A Drive-In Movie Festival Arrives in San Francisco
Get your tix now for Fort Mason Flix, curated this weekend by SFFILM
If your head’s anything like our head at the moment … your head might be exploding. What to do, beyond (a) find a cave, (b) move into the cave, (c) emerge from it only when necessary?
Three words: Fort Mason Flix.
Fort Mason Flix is the latest creative reuse for this quirky, quasi-neighborhood, which is also home to the San Francisco Art Institute. On deck: about three weeks of drive-in movies, ranging from Frozen to this weekend’s special bill, a festival-within-a-festival curated by SFFILM.
Our highlight: Medicine for the Melancholy, the award-winning debut feature by acclaimed director Barry Jenkins (hopefully, you saw Moonlight). Wyatt Cenac and Tracey Higgins star as two S.F. hipsters who wake up in bed together in Nob Hill, and then spend the next 24 hours trying to make sense of their lives (and our city) as they wander from “through neighborhoods ranging from the tony Marina to the gritty Tenderloin.”
(Roger Ebert gave it three-and-a-half stars, saying “it’s like a New Yorker story that leaves you thinking, yes, I see how they feel.”)
If, on the other hand, you’d like to simply turn off your brain, there are still tickets left (how???) for Zoolander, Vertigo, Us and a new Frank Zappa documentary from Bill and Ted star Alex Winter.

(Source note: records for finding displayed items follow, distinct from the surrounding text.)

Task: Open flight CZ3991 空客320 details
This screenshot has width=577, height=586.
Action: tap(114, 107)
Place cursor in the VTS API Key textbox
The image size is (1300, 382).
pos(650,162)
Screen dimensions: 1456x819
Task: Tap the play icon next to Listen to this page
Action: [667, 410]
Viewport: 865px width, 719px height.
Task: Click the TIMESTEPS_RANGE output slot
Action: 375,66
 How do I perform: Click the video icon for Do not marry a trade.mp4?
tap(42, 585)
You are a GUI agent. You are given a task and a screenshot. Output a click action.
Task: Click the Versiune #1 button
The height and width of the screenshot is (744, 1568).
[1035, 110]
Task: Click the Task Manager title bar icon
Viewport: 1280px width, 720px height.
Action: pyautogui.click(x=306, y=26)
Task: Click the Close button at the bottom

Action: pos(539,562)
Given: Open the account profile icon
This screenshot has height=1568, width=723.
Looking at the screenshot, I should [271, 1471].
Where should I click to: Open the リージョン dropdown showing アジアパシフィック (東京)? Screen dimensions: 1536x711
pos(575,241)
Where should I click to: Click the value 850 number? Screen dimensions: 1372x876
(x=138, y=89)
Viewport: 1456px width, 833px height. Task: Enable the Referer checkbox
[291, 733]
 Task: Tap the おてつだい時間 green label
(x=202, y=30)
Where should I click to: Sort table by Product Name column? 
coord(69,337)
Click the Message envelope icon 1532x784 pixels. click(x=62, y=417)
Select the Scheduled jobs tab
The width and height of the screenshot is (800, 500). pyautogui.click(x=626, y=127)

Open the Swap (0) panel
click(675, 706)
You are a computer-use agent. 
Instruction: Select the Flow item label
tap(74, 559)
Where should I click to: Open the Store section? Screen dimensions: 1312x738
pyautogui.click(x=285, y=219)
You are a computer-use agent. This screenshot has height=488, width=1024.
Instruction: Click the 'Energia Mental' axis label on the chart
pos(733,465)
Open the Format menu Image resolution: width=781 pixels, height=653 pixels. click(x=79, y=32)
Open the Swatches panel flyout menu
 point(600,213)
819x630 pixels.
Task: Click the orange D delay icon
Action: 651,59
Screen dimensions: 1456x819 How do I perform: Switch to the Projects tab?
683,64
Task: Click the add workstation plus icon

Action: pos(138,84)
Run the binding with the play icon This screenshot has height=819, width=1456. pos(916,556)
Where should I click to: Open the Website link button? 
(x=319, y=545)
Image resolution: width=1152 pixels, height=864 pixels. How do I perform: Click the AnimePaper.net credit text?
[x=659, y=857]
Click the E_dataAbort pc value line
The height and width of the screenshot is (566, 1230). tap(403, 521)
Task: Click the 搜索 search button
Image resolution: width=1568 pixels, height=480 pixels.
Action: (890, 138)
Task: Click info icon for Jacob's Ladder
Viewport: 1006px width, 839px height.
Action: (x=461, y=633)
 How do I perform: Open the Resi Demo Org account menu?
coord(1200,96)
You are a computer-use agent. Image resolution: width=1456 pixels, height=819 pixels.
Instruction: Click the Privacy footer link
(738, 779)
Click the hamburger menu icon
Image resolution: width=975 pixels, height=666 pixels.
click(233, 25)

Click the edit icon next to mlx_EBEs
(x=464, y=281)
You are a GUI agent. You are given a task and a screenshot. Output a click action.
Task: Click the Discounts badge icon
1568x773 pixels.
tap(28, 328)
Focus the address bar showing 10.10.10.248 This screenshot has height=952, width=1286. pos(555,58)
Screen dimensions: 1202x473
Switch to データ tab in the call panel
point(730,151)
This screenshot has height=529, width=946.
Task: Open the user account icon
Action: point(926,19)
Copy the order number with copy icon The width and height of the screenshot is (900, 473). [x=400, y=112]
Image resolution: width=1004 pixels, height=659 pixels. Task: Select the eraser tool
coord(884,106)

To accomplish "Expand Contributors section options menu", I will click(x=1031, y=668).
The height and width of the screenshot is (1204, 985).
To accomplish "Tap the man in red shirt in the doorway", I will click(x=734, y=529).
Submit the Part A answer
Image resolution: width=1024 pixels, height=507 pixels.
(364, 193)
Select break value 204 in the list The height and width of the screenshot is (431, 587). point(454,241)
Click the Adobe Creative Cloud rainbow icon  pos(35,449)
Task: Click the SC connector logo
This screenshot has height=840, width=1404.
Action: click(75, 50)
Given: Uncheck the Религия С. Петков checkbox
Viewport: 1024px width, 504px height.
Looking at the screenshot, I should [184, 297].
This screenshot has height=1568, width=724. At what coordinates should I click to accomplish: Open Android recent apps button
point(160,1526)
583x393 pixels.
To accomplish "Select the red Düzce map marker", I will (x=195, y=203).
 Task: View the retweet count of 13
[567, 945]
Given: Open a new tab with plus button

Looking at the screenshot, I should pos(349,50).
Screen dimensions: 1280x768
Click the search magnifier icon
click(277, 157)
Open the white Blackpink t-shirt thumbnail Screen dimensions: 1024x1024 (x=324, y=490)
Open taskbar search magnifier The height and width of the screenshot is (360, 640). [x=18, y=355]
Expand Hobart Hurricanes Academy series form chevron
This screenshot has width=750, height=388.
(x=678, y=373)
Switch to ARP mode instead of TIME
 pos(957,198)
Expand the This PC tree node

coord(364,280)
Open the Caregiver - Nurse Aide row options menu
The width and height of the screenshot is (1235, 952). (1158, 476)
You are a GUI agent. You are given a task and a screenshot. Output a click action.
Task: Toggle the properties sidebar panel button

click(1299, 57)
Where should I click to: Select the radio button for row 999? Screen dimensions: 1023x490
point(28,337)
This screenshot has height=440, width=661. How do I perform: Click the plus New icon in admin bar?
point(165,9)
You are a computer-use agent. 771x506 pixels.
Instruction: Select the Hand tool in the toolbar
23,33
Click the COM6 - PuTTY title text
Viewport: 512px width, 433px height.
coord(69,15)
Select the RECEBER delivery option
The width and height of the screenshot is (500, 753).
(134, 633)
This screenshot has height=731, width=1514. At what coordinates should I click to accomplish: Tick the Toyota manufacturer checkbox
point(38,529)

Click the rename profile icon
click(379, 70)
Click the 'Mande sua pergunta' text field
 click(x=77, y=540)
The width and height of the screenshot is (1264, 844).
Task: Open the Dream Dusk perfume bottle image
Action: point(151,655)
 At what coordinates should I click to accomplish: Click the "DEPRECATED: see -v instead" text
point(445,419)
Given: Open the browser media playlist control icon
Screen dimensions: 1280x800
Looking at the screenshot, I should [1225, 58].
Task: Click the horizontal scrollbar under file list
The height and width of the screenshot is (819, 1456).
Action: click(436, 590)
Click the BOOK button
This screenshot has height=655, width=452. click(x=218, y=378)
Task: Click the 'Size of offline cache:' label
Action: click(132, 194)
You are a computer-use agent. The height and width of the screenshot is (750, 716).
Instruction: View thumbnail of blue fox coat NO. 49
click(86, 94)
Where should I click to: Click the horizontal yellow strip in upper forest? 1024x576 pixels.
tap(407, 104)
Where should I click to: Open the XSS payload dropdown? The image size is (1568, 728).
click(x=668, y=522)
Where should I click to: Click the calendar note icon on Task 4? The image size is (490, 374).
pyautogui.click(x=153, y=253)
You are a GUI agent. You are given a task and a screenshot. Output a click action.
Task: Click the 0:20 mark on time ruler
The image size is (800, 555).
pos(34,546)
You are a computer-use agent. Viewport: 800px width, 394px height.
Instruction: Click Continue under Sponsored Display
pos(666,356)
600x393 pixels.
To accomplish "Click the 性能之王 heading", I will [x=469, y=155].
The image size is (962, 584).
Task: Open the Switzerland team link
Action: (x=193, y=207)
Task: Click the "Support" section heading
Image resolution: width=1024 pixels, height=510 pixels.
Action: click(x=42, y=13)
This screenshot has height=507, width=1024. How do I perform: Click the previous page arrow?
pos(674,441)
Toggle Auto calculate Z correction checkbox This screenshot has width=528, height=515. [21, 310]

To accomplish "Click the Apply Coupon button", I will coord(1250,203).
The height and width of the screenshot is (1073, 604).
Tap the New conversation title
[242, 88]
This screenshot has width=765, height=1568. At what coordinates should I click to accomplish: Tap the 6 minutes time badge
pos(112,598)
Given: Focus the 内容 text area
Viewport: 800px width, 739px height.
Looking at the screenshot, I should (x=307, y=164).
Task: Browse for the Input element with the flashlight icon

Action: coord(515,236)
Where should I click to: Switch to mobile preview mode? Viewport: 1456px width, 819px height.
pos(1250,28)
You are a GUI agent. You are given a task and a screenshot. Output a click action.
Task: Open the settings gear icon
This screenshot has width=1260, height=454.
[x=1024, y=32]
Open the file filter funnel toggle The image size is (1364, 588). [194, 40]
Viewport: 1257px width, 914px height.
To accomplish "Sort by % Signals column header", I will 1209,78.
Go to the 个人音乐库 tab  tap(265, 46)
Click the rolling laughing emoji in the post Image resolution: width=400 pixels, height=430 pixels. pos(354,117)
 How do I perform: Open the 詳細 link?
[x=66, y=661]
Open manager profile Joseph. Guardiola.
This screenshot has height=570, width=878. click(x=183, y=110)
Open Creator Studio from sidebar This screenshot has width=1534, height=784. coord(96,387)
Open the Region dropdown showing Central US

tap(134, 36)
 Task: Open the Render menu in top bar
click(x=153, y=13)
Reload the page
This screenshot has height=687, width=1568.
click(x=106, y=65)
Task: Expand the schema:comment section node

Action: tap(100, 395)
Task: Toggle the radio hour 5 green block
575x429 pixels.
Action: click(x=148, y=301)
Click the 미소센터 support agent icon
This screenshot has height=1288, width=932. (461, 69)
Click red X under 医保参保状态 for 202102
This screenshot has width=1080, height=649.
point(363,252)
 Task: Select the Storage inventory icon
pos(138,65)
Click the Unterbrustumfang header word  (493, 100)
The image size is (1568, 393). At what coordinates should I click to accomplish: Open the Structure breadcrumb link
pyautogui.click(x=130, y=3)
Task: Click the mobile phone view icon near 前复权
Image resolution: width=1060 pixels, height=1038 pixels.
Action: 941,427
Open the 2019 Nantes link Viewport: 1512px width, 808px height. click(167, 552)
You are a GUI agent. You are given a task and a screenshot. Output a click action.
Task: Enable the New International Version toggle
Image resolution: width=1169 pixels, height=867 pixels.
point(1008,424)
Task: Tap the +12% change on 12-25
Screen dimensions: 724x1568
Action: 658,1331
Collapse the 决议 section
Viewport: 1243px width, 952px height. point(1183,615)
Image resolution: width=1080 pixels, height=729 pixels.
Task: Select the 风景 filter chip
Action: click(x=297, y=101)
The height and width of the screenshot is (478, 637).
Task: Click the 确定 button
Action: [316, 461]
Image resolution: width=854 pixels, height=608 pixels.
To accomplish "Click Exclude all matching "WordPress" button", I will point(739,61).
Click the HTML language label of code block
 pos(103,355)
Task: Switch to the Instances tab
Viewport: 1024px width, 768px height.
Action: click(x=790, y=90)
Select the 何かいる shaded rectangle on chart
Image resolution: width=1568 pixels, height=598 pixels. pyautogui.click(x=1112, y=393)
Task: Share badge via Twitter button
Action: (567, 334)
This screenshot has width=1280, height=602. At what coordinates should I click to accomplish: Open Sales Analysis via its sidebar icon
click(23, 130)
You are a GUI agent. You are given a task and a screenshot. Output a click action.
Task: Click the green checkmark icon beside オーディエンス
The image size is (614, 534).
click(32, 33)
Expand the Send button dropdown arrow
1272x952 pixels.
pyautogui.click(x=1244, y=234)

And while you’re in the neighborhood …
If you do go to one of the remaining Friday shows, stop by SFAI’s other location, on Russian Hill, for a look at the school’s weekly From the Tower: Transmission series, with experimental films projected on the campus’s distinctive tower, curated by artist and professor Tony Labat. Tonight, they’re showing “Scene I Am Cuba” by Felipe Dulzaides, a reworking of I Am Cuba, a 1964 Soviet/Cuban film. From the Tower viewings start at 9 p.m., and are viewable from around North Beach.
Before either of these events: Consider an outdoor meal at Venezuelan/Colombia spot Mamo (hello, avocado burrata), or grab ‘n’ go for picnic, with options for families of two and four — the latter get arepas, “MaMo’s Postre,” and a choice of pabellon criollo and arroz con pollo.